Please, without the pictures, restate every entry exactly.

Input material ->
□ □ □ □ □ □ □
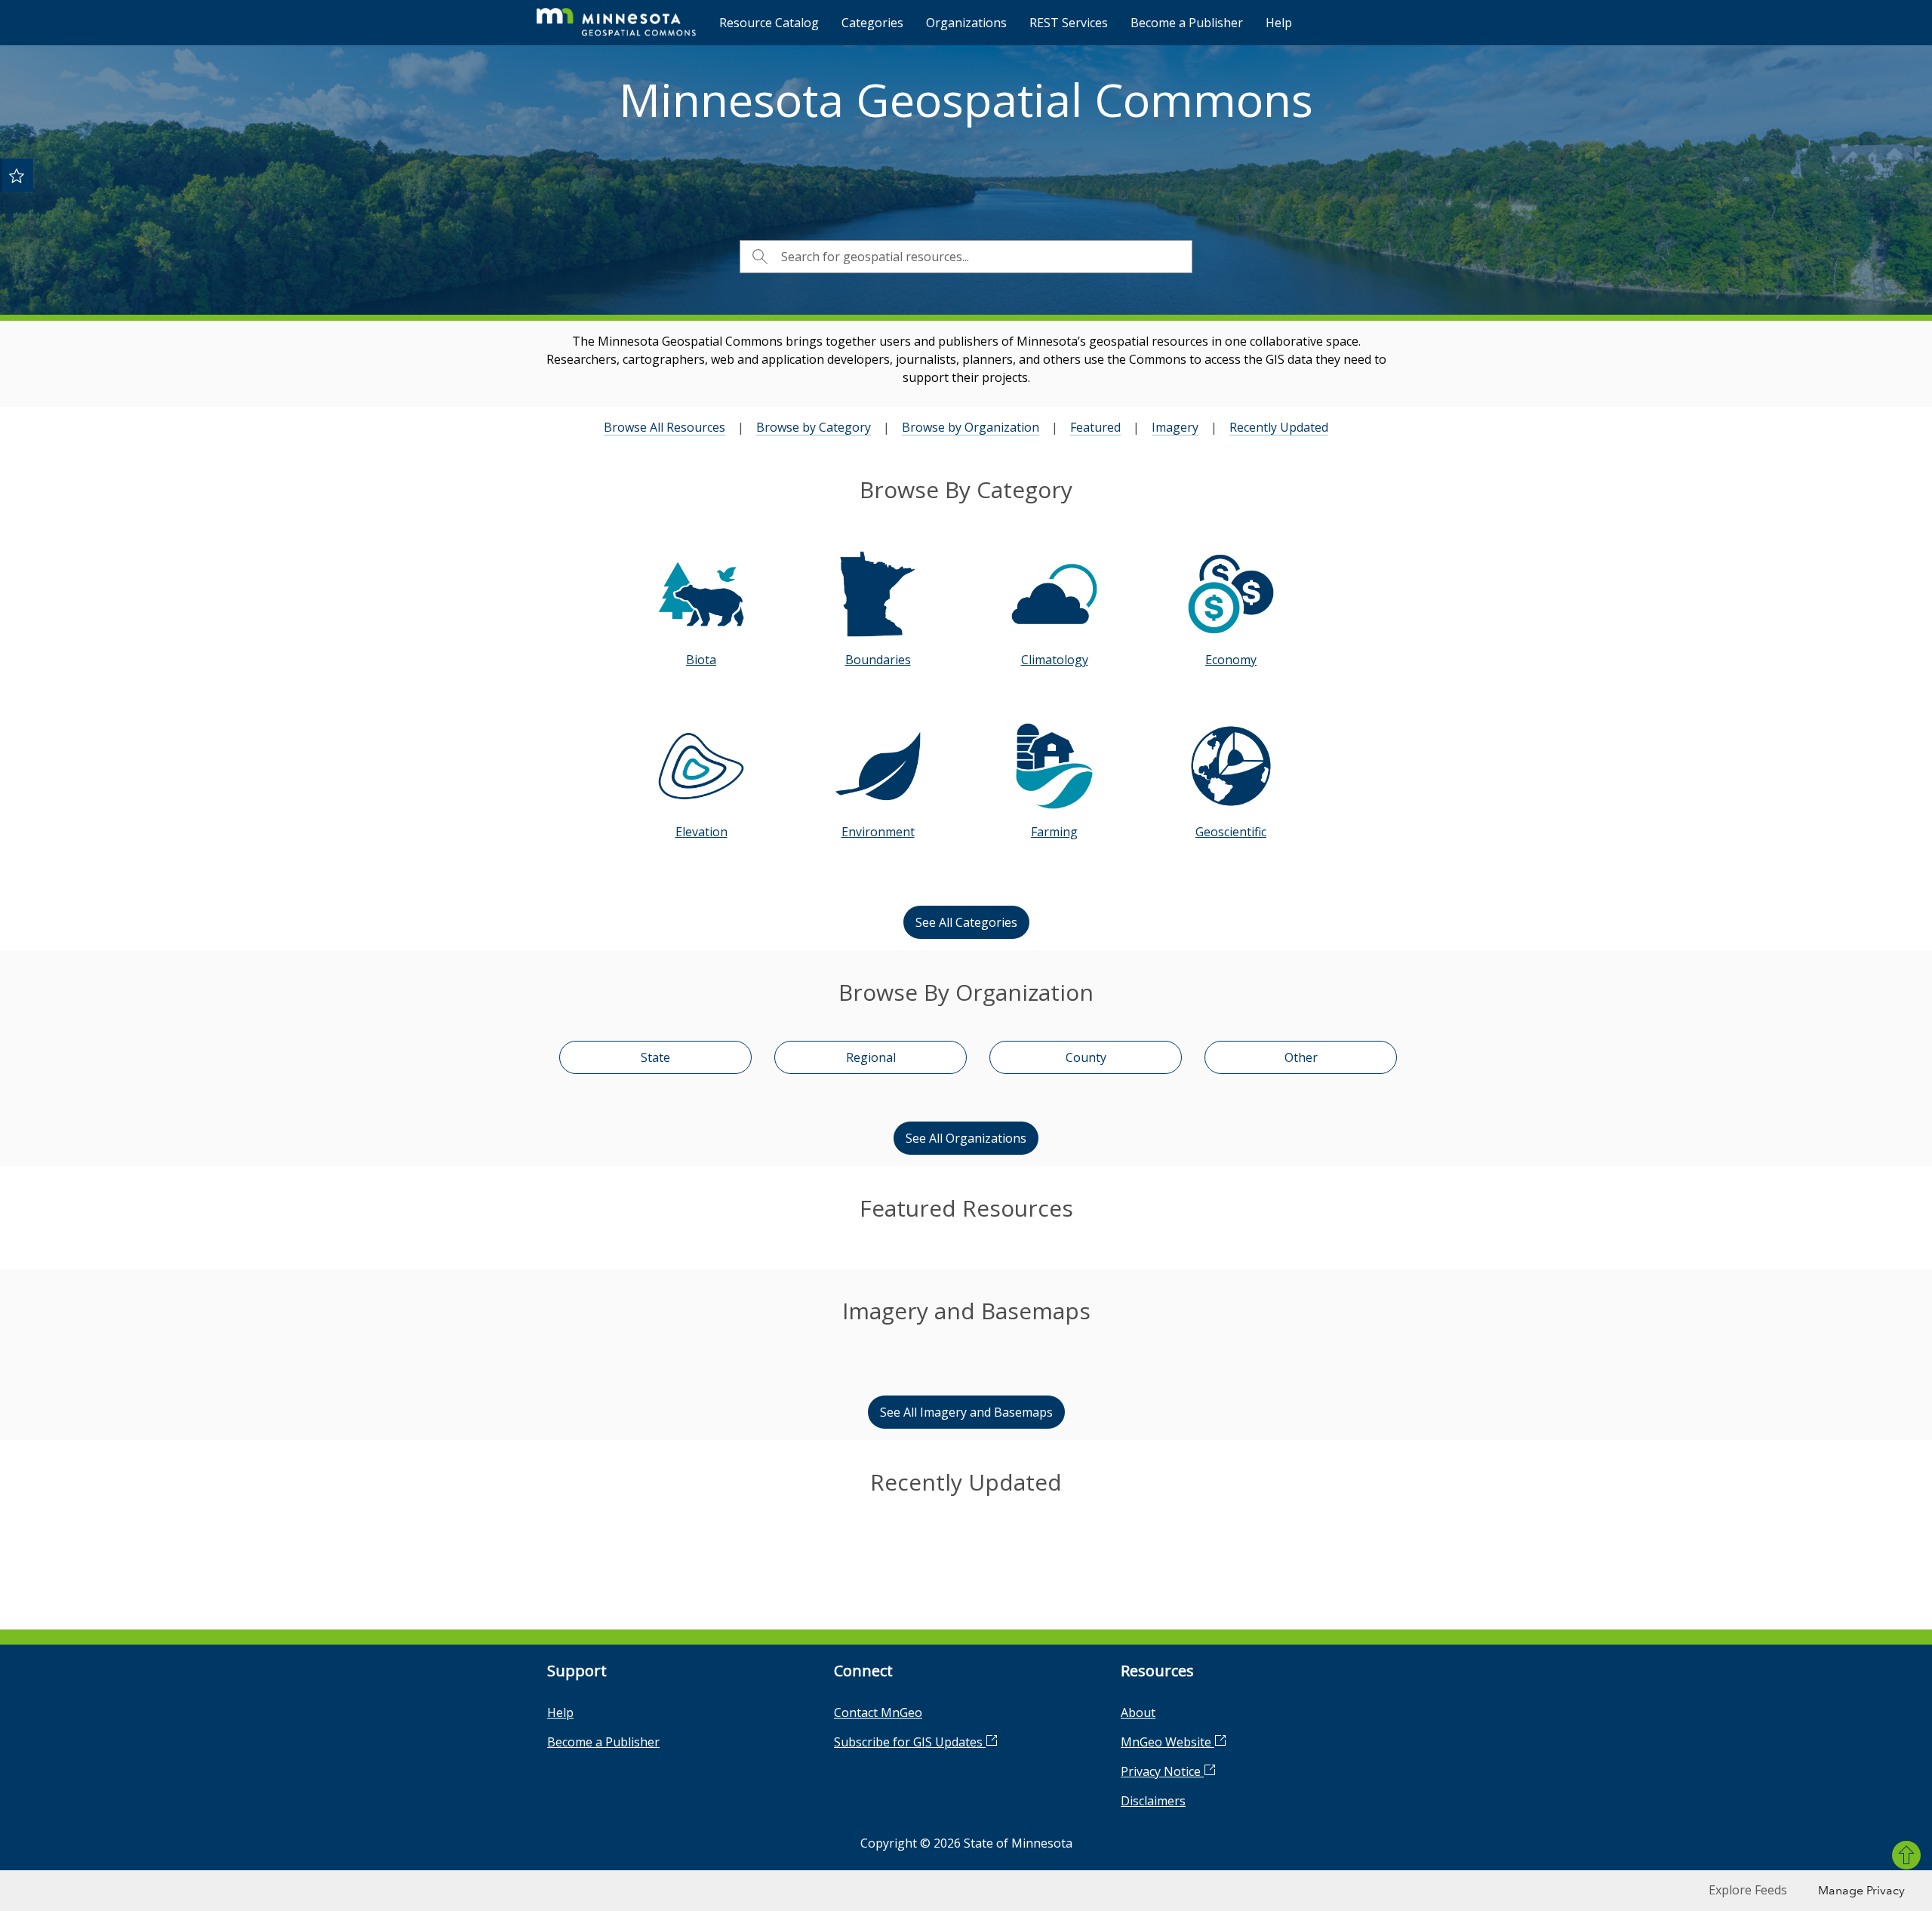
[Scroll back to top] (1906, 1855)
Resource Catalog (769, 22)
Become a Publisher (1187, 22)
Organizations (966, 22)
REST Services (1068, 22)
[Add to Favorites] (16, 175)
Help (1279, 22)
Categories (872, 22)
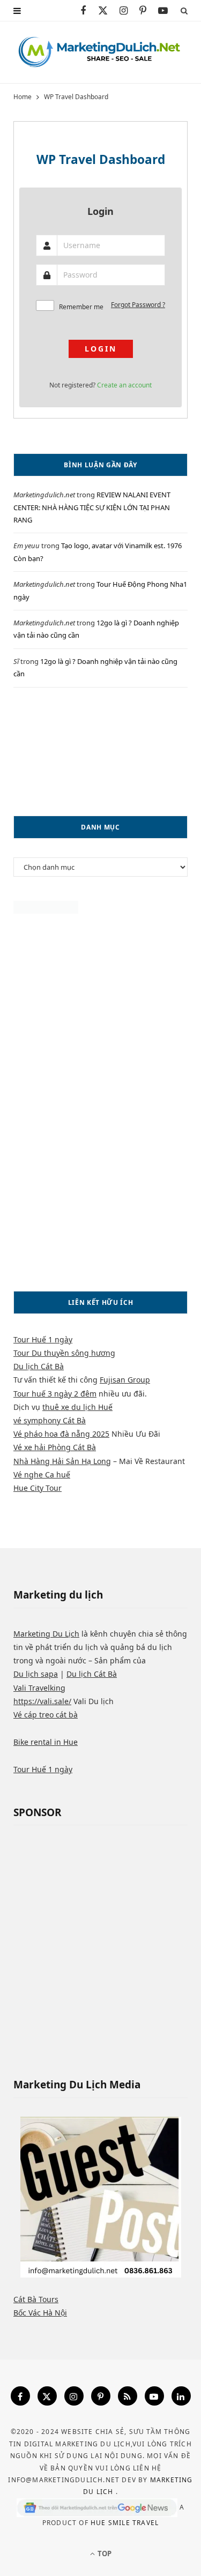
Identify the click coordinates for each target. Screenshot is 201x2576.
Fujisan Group (125, 1380)
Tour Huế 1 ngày (42, 1339)
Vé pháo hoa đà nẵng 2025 (61, 1434)
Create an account (124, 385)
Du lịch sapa (35, 1674)
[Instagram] (74, 2396)
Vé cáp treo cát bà (45, 1714)
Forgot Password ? (138, 304)
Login (101, 349)
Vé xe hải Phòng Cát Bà (54, 1447)
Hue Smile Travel (125, 2522)
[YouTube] (154, 2396)
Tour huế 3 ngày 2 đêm (54, 1393)
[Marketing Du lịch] (100, 52)
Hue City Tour (37, 1488)
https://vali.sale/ (42, 1701)
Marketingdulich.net (44, 494)
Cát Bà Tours (35, 2299)
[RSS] (127, 2396)
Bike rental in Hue (45, 1742)
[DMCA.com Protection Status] (45, 911)
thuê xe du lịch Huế (77, 1407)
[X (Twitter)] (47, 2396)
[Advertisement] (100, 752)
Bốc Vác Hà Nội (40, 2313)
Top (103, 2553)
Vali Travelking (39, 1688)
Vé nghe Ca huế (41, 1474)
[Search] (184, 10)
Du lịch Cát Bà (38, 1366)
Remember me (81, 306)
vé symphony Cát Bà (49, 1420)
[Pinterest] (100, 2396)
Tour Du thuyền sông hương (64, 1353)
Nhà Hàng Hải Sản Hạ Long (62, 1461)
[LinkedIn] (181, 2396)
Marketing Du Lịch (46, 1634)
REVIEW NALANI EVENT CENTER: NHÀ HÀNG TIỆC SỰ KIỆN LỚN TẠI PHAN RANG (91, 507)
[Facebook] (20, 2396)
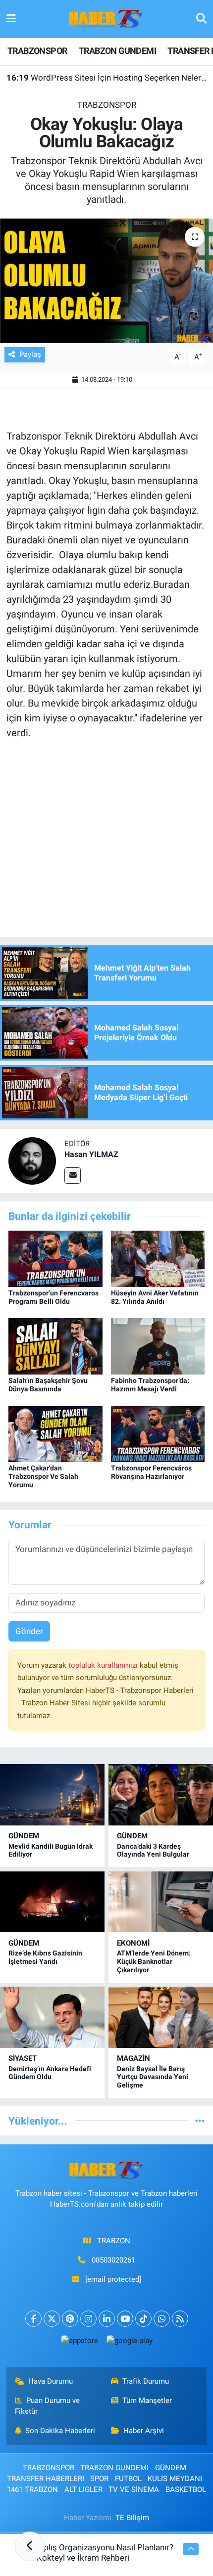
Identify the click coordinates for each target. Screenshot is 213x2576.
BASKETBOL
□ □ □ □ □ □ □
Exercise result ->
[Scroll back to top] (1906, 1855)
Resource Catalog (769, 22)
Become a Publisher (1187, 22)
Organizations (966, 22)
REST Services (1068, 22)
[Add to Favorites] (16, 175)
Help (1279, 22)
Categories (872, 22)
Identify the click coordinates for each target. Screenshot is 201x2576.
Fujisan Group (125, 1380)
Tour Huế 1 ngày (42, 1339)
Vé pháo hoa đà nẵng 2025 (61, 1434)
Create an account (124, 385)
Du lịch sapa (35, 1674)
[Instagram] (74, 2396)
Vé cáp treo cát bà (45, 1714)
Forgot Password ? (138, 304)
Login (101, 349)
Vé xe hải Phòng Cát Bà (54, 1447)
Hue Smile Travel (125, 2522)
[YouTube] (154, 2396)
Tour huế 3 ngày 2 đêm (54, 1393)
[Marketing Du lịch] (100, 52)
Hue City Tour (37, 1488)
https://vali.sale/ (42, 1701)
Marketingdulich.net (44, 494)
Cát Bà Tours (35, 2299)
[RSS] (127, 2396)
Bike rental in Hue (45, 1742)
[DMCA.com Protection Status] (45, 911)
thuê xe du lịch Huế (77, 1407)
[X (Twitter)] (47, 2396)
[Advertisement] (100, 752)
Bốc Vác Hà Nội (40, 2313)
Top (103, 2553)
Vali Travelking (39, 1688)
Vé nghe Ca huế (41, 1474)
[Search] (184, 10)
Du lịch Cát Bà (38, 1366)
Remember me (81, 306)
vé symphony Cát Bà (49, 1420)
[Pinterest] (100, 2396)
Tour Du thuyền sông hương (64, 1353)
Nhà Hàng Hải Sản Hạ Long (62, 1461)
[LinkedIn] (181, 2396)
Marketing Du Lịch (46, 1634)
REVIEW NALANI EVENT CENTER: NHÀ HÀNG TIỆC SỰ KIỆN LỚN TẠI PHAN RANG (91, 507)
[Facebook] (20, 2396)
Identify the click coordinates for each target. Screenshot is 213x2576.
BASKETBOL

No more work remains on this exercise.